One thing which everyone agrees upon is no one other than George Zimmerman now can know with 100% certainty what happened that night. In the absence of eyewitnesses, and, even worse, a video of the events, we are forced to rely on our ever fallible logic and emotions.
Eyewitnesses of course can be mistaken or can lie. A video can on its own do neither, but can certainly be spliced or pointed in directions which distort the truth. Still and all, it provides a record of events in general more reliable than eye-witness testimony.
Video recordings have already righted serious wrongs in our society. A video recording in 1991 brought Rodney King's beaters - Los Angeles police officers - to trial. And although they were acquitted of assault in state court, two of the officers were found guilty in Federal court of violating King's civil rights, and were imprisoned. Video recordings brought the cop who killed Oscar Grant in 2009 in San Francisco to at least some justice. In New York City last year, Alexander Arbuckle was acquitted of bogus charges brought against him by the NYPD during an Occupy Wall Street event. Fortunately for Arbuckle and the truth, Tim Pool had recorded the event and what preceded it on his smartphone.
Opportunities for video recording are increasing.

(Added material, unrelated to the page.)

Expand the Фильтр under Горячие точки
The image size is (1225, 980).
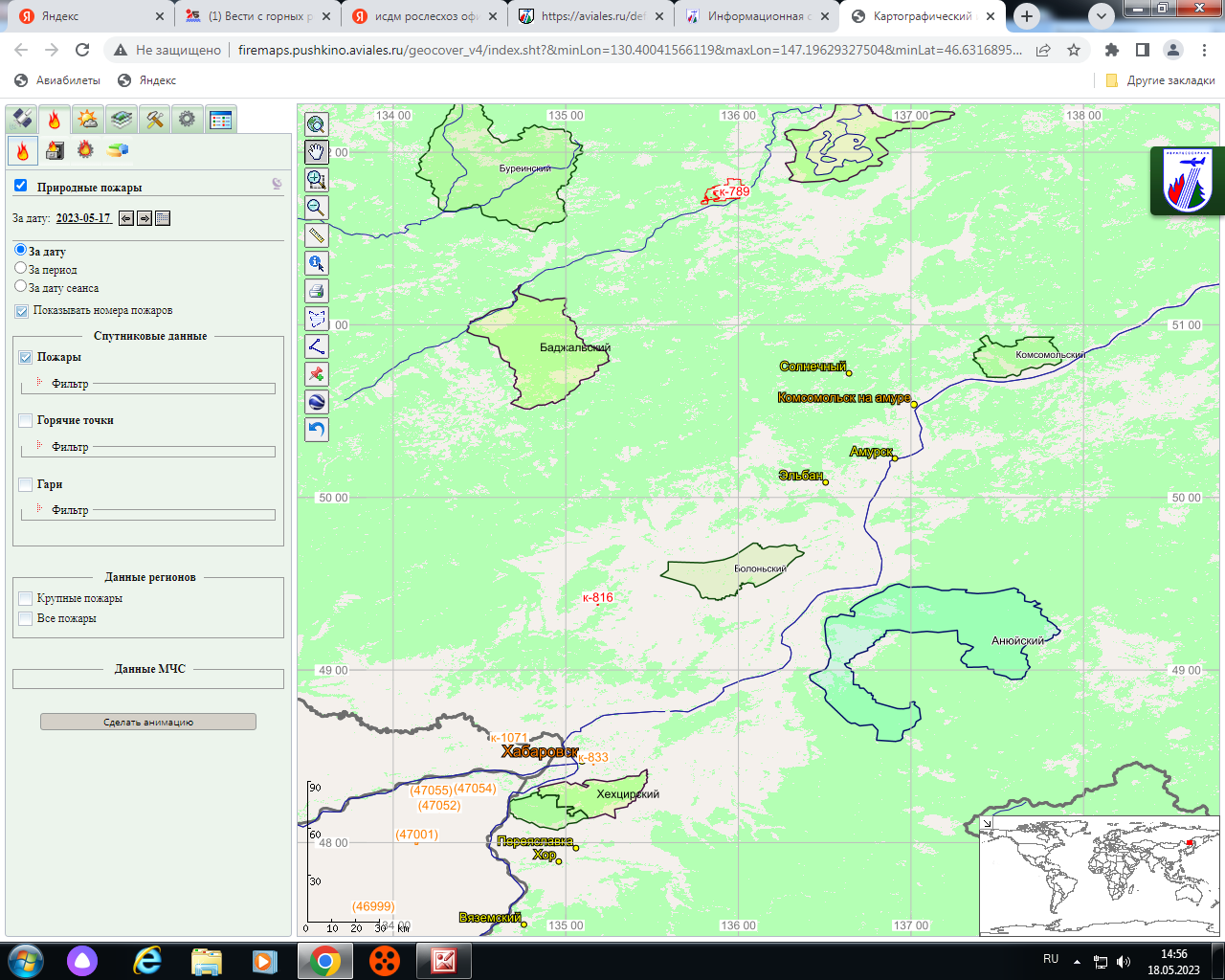point(69,447)
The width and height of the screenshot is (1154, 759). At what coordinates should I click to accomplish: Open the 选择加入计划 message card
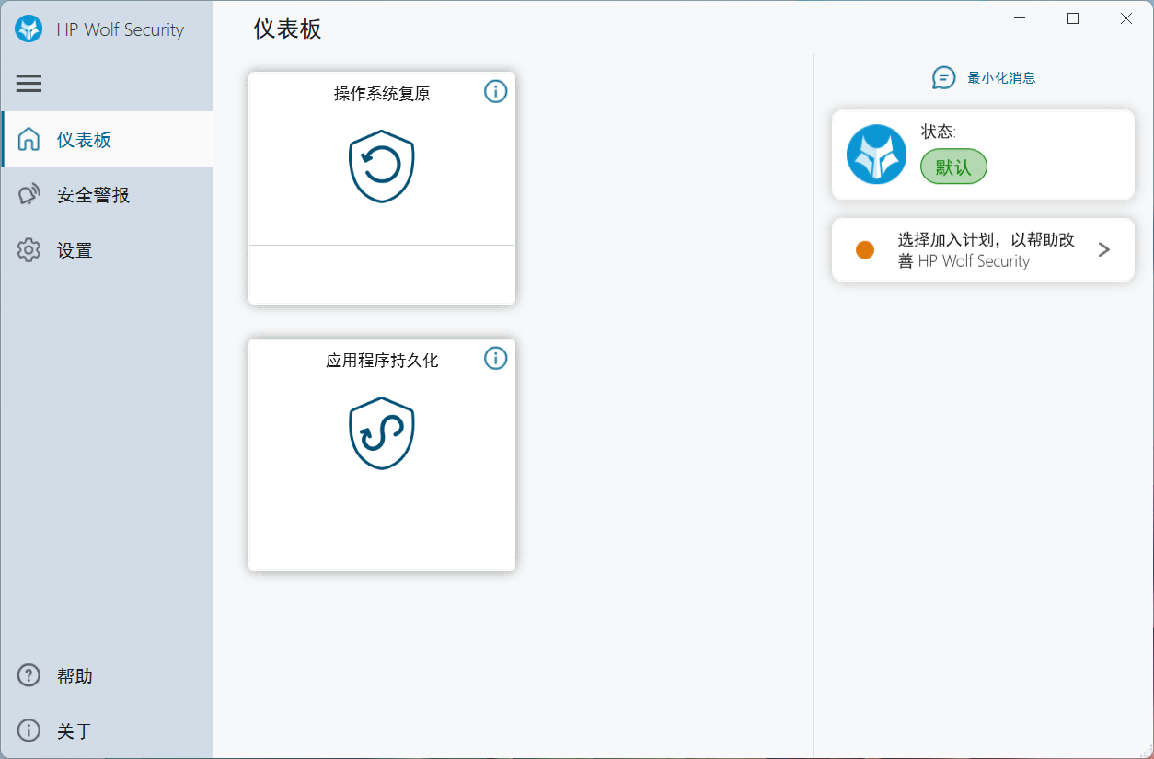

Not only does every smart phone come with video recording capability, but developments like Google Glass will make them even easier and less intrusive to use. We can not go back in time and see what happened to Trayvon Martin. We can and should fight racism on every level, but we can never rid the world entirely of bad people. In the difficult course of attempting to bring them to justice, we need all the technological help we can get.